What to do
Nothing but the records themselves, exactly as written, should appear in the reply; leave out the pictures.

★ ★ ★ ★ ★ ★ ★

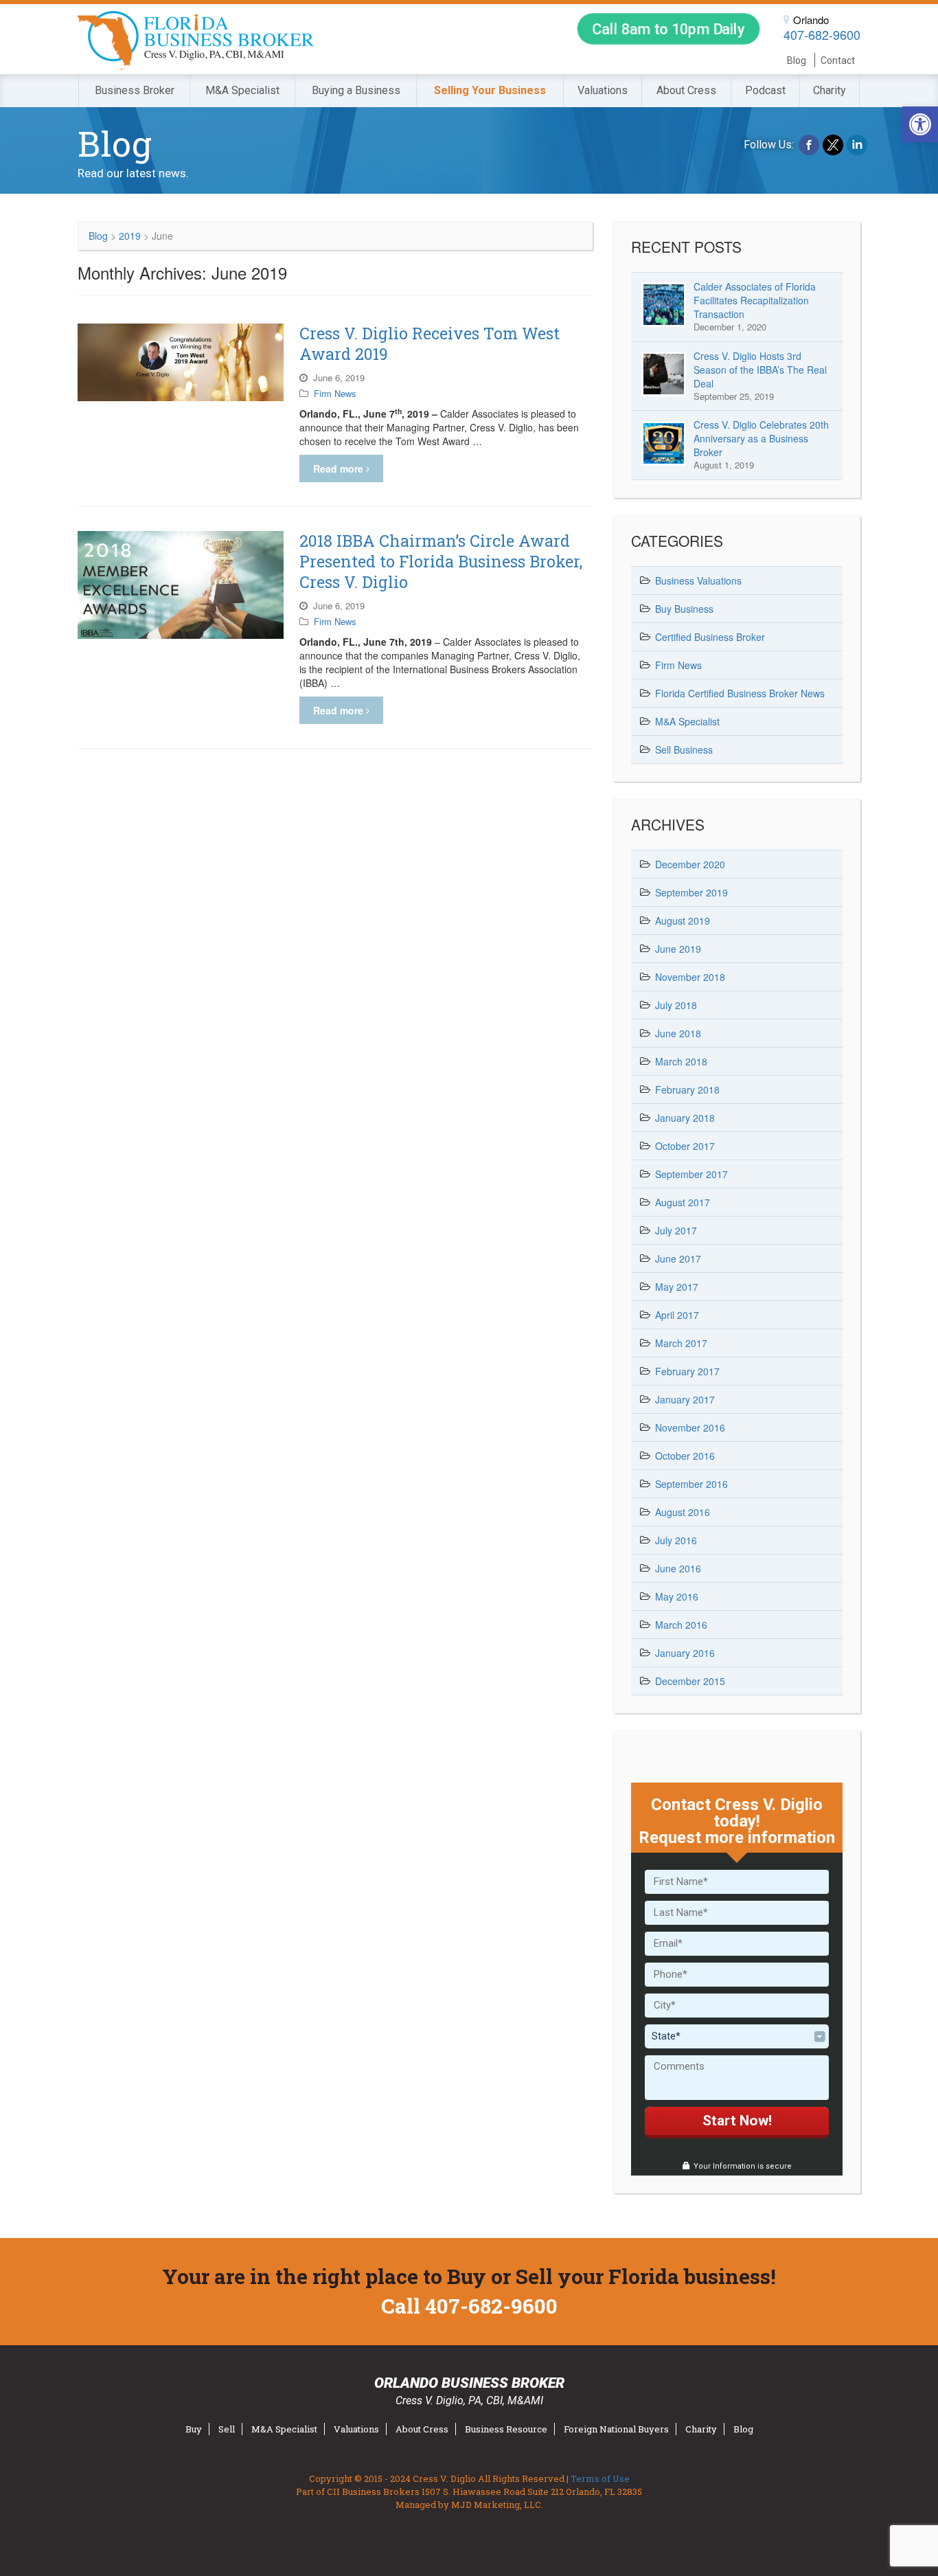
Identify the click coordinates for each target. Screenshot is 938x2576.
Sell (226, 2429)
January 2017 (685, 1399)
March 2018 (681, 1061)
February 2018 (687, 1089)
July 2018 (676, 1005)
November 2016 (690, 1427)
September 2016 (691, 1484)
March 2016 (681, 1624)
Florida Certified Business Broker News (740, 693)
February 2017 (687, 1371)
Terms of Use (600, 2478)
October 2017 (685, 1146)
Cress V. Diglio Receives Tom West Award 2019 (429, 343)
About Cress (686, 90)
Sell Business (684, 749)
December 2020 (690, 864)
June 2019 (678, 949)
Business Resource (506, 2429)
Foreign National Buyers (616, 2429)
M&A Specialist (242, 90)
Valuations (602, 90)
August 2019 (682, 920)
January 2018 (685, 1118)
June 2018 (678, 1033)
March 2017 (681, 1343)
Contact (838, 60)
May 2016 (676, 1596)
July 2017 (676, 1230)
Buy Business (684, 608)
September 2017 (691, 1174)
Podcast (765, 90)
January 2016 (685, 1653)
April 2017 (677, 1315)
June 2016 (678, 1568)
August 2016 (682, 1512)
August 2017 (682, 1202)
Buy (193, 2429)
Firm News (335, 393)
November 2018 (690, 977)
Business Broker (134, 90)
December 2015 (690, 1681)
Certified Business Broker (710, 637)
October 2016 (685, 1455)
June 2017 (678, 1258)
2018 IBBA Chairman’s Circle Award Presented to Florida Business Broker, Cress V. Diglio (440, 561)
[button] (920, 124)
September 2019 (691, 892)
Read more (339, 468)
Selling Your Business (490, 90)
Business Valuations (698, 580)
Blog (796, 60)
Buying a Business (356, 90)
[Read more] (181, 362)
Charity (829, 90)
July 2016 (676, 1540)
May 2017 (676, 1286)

★ ★ ★ ★ ★ ★ ★

Solution
Identify the click coordinates for each target. Screenshot is 938x2576.
Sell (226, 2429)
January 2017 (685, 1399)
March 2018 (681, 1061)
February 2018 (687, 1089)
July 2018 (676, 1005)
November 2016 (690, 1427)
September 2016 (691, 1484)
March 2016 (681, 1624)
Florida Certified Business Broker News (740, 693)
February 2017 (687, 1371)
Terms of Use (600, 2478)
October 2017 (685, 1146)
Cress V. Diglio Receives Tom West Award 2019 (429, 343)
About Cress (686, 90)
Sell Business (684, 749)
December 2020 (690, 864)
June 2019 (678, 949)
Business Resource (506, 2429)
Foreign National Buyers (616, 2429)
M&A Specialist (242, 90)
Valuations (602, 90)
August 2019 (682, 920)
January 2018 (685, 1118)
June 2018 (678, 1033)
March 2017 (681, 1343)
Contact (838, 60)
May 2016 (676, 1596)
July 2017 (676, 1230)
Buy Business (684, 608)
September 2017 (691, 1174)
Podcast (765, 90)
January 2016 (685, 1653)
April 2017 (677, 1315)
June 2016 (678, 1568)
August 2016 (682, 1512)
August 2017 (682, 1202)
Buy (193, 2429)
Firm News (335, 393)
November 2018 (690, 977)
Business Broker (134, 90)
December 2015 (690, 1681)
Certified Business Broker (710, 637)
October 2016 (685, 1455)
June 2017 (678, 1258)
2018 IBBA Chairman’s Circle Award Presented to Florida Business Broker, Cress V. Diglio (440, 561)
[button] (920, 124)
September 2019 (691, 892)
Read more (339, 468)
Selling Your Business (490, 90)
Business Valuations (698, 580)
Blog (796, 60)
Buying a Business (356, 90)
[Read more] (181, 362)
Charity (829, 90)
July 2016 (676, 1540)
May 2017 (676, 1286)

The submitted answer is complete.